In his column for The Telegraph at the time, Vaughan wrote: "We were allowed to believe he was struggling with a serious mental health issue ... but he was struggling for cricketing reasons and not mental, and there is a massive difference".

Trott also came under fire from television personality Piers Morgan, but the England batsman says Vaughan's criticism "was the most damaging" and questioned the former skipper's impartiality.

Trott pointed to Vaughan's relationship with sports management agency ISM, who had some of England's future stars among their clients, as a conflict of interest.

"If I was out of the way – and Vaughan’s scorn for my condition made it quite clear that he thought I should be banished for ever – might there be more room in the side for the likes of Joe Root, Jonny Bairstow ... Scott Borthwick and Ben Stokes?" Trott wrote.

"Only Michael Vaughan can tell you for sure whether he was influenced by that relationship.

"But it shocked me that the BBC and the Telegraph continued to use him as an analyst despite the possibility of the perception of a conflict of interest.

"Surely there should have been a disclaimer at the end of every article he wrote or every show on which he appeared letting the public know the context of his views?

"Anyway, at the time, it felt as if Vaughan was trying to crush me when I was down."

Trott also had this to say about Vaughan's appearance since he retired from international cricket in 2008.

"Michael Vaughan and I both batted at No 3 for England with reasonable success but it is almost the only thing we have in common," he said.

"I have a bald head and chipped teeth; he has new hair and suddenly has brilliant white teeth.
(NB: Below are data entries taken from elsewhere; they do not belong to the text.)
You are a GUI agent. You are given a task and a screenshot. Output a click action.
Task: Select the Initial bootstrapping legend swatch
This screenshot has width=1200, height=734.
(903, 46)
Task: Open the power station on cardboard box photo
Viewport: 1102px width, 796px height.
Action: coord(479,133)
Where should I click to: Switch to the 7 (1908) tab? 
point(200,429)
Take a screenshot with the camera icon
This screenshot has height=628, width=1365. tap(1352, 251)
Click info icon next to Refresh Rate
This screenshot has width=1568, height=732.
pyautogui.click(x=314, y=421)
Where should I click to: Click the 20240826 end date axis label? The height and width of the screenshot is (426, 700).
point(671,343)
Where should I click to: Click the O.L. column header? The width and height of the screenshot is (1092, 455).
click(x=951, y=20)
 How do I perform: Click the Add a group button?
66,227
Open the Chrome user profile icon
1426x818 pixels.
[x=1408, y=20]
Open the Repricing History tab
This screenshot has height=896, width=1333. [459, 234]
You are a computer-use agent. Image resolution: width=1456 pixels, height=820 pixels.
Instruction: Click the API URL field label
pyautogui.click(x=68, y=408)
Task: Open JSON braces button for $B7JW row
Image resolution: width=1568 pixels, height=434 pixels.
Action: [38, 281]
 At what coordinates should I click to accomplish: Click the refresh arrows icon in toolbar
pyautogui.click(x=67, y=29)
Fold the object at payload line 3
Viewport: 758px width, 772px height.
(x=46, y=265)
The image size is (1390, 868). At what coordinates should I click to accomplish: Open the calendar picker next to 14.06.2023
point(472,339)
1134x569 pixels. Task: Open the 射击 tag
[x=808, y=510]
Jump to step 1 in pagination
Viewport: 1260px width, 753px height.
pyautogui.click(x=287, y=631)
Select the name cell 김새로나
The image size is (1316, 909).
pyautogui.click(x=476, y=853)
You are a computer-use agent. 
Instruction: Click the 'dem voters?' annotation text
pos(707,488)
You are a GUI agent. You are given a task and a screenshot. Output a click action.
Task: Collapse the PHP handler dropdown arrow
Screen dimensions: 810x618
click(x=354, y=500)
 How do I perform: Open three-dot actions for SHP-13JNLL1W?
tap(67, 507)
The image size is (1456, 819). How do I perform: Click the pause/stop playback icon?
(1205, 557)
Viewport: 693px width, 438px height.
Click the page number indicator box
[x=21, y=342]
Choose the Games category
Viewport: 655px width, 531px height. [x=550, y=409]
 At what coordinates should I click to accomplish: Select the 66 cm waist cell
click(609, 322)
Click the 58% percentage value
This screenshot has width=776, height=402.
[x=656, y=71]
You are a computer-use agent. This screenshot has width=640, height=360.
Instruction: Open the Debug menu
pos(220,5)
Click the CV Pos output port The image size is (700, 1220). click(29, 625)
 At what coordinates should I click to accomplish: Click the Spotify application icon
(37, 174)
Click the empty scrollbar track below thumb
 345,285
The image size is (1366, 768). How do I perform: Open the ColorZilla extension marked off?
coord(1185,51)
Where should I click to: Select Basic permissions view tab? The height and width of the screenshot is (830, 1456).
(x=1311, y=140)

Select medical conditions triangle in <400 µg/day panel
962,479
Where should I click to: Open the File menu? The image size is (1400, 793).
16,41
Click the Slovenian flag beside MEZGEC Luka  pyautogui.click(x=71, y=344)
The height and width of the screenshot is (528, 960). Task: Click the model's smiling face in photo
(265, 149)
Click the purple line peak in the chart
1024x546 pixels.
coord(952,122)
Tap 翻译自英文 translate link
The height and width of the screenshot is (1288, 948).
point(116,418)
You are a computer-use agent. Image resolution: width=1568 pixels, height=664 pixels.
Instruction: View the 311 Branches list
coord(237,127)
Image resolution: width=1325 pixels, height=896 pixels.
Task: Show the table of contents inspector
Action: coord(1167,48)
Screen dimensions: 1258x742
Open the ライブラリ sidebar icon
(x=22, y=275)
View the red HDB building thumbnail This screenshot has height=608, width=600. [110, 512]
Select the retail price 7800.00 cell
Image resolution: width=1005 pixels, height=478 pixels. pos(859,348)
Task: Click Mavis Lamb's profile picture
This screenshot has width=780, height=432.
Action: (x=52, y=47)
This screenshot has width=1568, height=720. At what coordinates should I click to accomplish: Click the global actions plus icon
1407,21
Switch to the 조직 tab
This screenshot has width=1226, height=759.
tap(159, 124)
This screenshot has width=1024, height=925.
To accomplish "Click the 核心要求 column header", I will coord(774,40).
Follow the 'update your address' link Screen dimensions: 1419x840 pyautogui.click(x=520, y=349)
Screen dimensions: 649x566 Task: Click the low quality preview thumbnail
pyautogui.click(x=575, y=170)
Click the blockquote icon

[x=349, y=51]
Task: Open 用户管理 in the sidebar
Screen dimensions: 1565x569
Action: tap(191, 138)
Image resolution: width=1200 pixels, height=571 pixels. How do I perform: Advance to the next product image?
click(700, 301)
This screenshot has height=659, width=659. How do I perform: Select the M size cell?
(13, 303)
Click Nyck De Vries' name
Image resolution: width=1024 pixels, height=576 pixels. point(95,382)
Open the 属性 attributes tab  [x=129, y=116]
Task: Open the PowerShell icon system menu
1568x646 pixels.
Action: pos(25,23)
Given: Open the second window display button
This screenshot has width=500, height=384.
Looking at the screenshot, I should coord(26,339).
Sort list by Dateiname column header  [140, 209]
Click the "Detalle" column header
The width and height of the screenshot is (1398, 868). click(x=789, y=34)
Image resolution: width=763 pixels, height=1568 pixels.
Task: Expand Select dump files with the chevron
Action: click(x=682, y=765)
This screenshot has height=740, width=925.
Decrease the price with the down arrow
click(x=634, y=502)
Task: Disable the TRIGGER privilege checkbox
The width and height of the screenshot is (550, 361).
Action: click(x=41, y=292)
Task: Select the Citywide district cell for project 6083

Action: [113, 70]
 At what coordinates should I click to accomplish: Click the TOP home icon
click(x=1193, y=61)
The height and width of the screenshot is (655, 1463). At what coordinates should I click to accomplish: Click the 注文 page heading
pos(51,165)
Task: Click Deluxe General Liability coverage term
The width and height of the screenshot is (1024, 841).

I think that’s a pretty reasonable reflection of our differing characters."

In a statement on Twitter, Vaughan said his legal team had engaged The Times following their publication of the book excerpt.

Trott played his final Test in May last year // Getty Images
Trott played his final Test in May last year // Getty Images

"At the time of writing that article, I held no role with ISM other than being a client of ISM," Vaughan said.

"It is wholly wrong and entirely false to suggest that any comments I have made concerning professional cricketers are anything other than my genuinely held, honest opinions.

"Criticism of my opinions, my actions and even personal criticisms are all fair game, but I will not accept any attack on my honesty or my integrity.

"Nor will I accept accusations that I set out to positively damage the career of any professional.

"My solicitors have today written to the Times concerning the inaccuracy of the article."

Trott also criticised Morgan's attacks on him, saying the media pundit's comments were damaging to the public perception of mental illness.

"He said something along the lines of me quitting the Ashes tour because I couldn’t handle the pace of Mitchell Johnson and spoke with remarkable authority when he stated I ‘wasn’t depressed or mentally ill’," Trott wrote.

"I don’t know Piers at all – and vice versa, of course – and I’m reasonably sure we’ve never met.

" ... To come to those conclusions at a distance and then have the certainty to broadcast them as if they were informed and factual seemed fairly extraordinary to me. And, at the time, it really wasn’t very helpful.

" ... By doing so, he perpetuated the lazy generalisation that these stress-related conditions are just a sign of weakness.

"While probably not realising it, he made it harder for other people – be they in entertainment, or law, or nursing or teaching – to open up and discuss their problems as they risked being dismissed in the same way I was."